*Document excerpt*.

Great leaders move us. They ignite our passion and inspire the best in us. When we try to explain why they are so effective, we speak of strategy, vision, or powerful ideas. But the reality is much more primal: Great leadership works through the emotions.
No matter what leaders set out to do—whether it’s creating strategy or mobilizing teams to action—their success depends on how they do it. Even if they get everything else just right, if leaders fail in this primal task of driving emotions in the right direction, nothing they do will work as well as it could or should.
While most people recognize that a leader’s mood—and how he or she impacts the mood of others—plays a significant role in any organization, emotions are often seen as too personal or unquantifiable to talk about in a meaningful way. But research in the field of emotion has yielded keen insights into not only how to measure the impact of a leader’s emotions but also how the best leaders have found effective ways to understand and improve the way they handle their own and other people’s emotions. Understanding the powerful role of emotions in the workplace sets the best leaders apart from the rest—not just in tangibles such as better business results and the retention of talent, but also in the all-important intangibles, such as higher morale, motivation, and commitment.
This emotional task of the leader is primal—that is, first—in two senses: It is both the original and the most important act of leadership.
Leaders have always played a primordial emotional role. No doubt humankind’s original leaders—whether tribal chieftains or shamanesses—earned their place in large part because their leadership was emotionally compelling. Throughout history and in cultures everywhere, the leader in any human group has been the one to whom others look for assurance and clarity when facing uncertainty or threat, or when there’s a job to be done. The leader acts as the group’s emotional guide.
In the modern organization, this primordial emotional task—though by now largely invisible—remains foremost among the many jobs of leadership: driving the collective emotions in a positive direction and clearing the smog, created by toxic emotions. This task applies to leadership everywhere, from the boardroom to the shop floor.

*Listed records*.
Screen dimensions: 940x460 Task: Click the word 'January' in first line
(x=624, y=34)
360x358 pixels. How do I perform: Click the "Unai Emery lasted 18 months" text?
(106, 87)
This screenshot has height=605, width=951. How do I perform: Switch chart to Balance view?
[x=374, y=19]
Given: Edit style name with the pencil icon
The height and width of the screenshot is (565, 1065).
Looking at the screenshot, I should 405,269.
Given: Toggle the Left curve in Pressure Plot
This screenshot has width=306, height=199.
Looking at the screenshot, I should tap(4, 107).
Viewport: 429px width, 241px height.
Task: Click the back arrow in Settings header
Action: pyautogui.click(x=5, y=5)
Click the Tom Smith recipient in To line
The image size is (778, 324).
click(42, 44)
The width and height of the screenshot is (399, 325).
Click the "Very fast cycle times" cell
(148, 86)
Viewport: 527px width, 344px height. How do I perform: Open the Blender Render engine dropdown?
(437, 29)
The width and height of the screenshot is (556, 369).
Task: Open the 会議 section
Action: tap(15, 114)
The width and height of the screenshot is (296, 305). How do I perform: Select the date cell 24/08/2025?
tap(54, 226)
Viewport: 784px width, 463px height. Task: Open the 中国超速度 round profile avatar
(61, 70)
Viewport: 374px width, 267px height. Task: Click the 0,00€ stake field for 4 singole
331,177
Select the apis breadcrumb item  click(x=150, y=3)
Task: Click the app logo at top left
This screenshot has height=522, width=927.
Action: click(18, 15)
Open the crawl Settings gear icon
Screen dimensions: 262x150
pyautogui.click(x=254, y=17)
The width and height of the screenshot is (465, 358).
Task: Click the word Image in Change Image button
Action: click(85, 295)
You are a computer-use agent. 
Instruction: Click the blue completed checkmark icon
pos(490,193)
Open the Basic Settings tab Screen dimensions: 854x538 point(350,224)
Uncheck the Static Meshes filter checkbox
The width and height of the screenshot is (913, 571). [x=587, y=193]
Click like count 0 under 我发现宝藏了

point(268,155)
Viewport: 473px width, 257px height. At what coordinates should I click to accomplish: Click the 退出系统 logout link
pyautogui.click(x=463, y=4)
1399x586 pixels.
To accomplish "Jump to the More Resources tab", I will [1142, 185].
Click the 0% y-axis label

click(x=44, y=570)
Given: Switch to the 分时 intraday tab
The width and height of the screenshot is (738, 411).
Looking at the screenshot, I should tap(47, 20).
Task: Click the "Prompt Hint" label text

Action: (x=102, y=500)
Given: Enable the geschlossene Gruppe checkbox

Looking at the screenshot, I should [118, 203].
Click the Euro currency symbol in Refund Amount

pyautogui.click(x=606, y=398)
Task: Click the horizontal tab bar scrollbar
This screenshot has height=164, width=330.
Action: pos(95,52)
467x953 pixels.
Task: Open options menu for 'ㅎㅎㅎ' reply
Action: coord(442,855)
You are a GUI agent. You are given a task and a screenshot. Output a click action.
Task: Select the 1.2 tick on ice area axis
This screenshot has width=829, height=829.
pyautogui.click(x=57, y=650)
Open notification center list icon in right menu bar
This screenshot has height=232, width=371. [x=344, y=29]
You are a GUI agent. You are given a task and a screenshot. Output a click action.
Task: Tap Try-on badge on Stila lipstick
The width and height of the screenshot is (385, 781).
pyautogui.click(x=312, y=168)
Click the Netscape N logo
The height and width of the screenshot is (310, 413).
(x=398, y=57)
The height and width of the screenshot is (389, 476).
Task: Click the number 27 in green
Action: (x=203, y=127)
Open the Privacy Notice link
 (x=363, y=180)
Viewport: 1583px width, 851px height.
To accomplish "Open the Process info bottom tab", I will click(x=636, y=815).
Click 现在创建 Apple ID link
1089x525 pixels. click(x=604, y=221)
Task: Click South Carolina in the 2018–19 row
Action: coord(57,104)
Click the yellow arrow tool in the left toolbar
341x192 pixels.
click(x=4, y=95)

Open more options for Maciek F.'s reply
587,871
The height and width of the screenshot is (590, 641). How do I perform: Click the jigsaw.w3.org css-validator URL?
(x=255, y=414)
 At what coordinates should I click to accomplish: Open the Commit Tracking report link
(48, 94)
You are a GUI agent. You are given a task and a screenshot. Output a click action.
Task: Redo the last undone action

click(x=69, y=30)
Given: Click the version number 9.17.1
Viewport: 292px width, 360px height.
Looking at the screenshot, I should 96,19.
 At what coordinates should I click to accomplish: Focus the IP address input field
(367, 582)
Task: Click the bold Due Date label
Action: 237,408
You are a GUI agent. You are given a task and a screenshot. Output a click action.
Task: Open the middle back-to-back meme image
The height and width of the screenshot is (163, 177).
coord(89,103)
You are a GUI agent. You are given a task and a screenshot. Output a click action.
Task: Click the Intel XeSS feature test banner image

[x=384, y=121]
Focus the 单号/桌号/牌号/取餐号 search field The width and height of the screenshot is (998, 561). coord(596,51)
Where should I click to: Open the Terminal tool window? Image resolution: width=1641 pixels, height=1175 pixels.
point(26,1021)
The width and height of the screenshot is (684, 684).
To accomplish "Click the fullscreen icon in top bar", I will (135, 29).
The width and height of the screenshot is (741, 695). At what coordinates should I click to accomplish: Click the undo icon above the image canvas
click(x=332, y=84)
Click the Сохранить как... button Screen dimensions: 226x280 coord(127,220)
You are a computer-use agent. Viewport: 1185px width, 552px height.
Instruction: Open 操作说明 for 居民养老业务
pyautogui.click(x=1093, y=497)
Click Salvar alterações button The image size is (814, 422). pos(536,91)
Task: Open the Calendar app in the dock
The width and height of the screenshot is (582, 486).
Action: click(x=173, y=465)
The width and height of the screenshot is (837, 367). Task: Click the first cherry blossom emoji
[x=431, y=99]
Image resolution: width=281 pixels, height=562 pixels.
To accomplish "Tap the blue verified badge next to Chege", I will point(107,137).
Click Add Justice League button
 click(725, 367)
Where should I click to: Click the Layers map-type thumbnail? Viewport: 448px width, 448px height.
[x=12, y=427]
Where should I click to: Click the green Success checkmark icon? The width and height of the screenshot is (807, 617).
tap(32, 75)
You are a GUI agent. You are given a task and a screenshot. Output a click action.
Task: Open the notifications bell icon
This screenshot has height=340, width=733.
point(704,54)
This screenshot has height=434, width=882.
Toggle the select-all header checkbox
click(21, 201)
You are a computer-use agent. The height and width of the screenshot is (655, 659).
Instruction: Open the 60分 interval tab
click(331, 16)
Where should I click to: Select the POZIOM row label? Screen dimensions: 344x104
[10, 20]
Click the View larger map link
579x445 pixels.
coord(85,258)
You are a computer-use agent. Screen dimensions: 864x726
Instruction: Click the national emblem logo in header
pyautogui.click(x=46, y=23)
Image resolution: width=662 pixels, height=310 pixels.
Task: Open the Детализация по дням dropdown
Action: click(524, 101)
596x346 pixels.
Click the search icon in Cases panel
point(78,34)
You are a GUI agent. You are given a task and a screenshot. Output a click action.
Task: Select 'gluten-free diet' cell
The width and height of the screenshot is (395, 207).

*What to do*.
1. Decide whether each statement agrees with the leadership passage, answering yes or no and quoting the words that settle it: (a) the leader's emotional task is called primal because it is both the original and the most important act of leadership; (b) the emotional task of leadership is limited to the boardroom; (c) research has not yet found a way to measure the impact of a leader's emotions.
2. Return the part of the leadership passage from "Leaders have always" up to and including "group’s emotional guide.", copied word for word.
3. Using the leadership passage, explain why the leader's emotional task is called "primal."
The items play no part in anything asked here.

*Outputs by task*.
1.
(a) Yes: "It is both the original and the most important act of leadership."
(b) No: "This task applies to leadership everywhere, from the boardroom to the shop floor."
(c) No: "research in the field of emotion has yielded keen insights into not only how to measure the impact of a leader’s emotions"

2.
Leaders have always played a primordial emotional role. No doubt humankind’s original leaders—whether tribal chieftains or shamanesses—earned their place in large part because their leadership was emotionally compelling. Throughout history and in cultures everywhere, the leader in any human group has been the one to whom others look for assurance and clarity when facing uncertainty or threat, or when there’s a job to be done. The leader acts as the group’s emotional guide.

3. It is primal because it comes first in two senses. It is the original act of leadership, and it is also the most important one.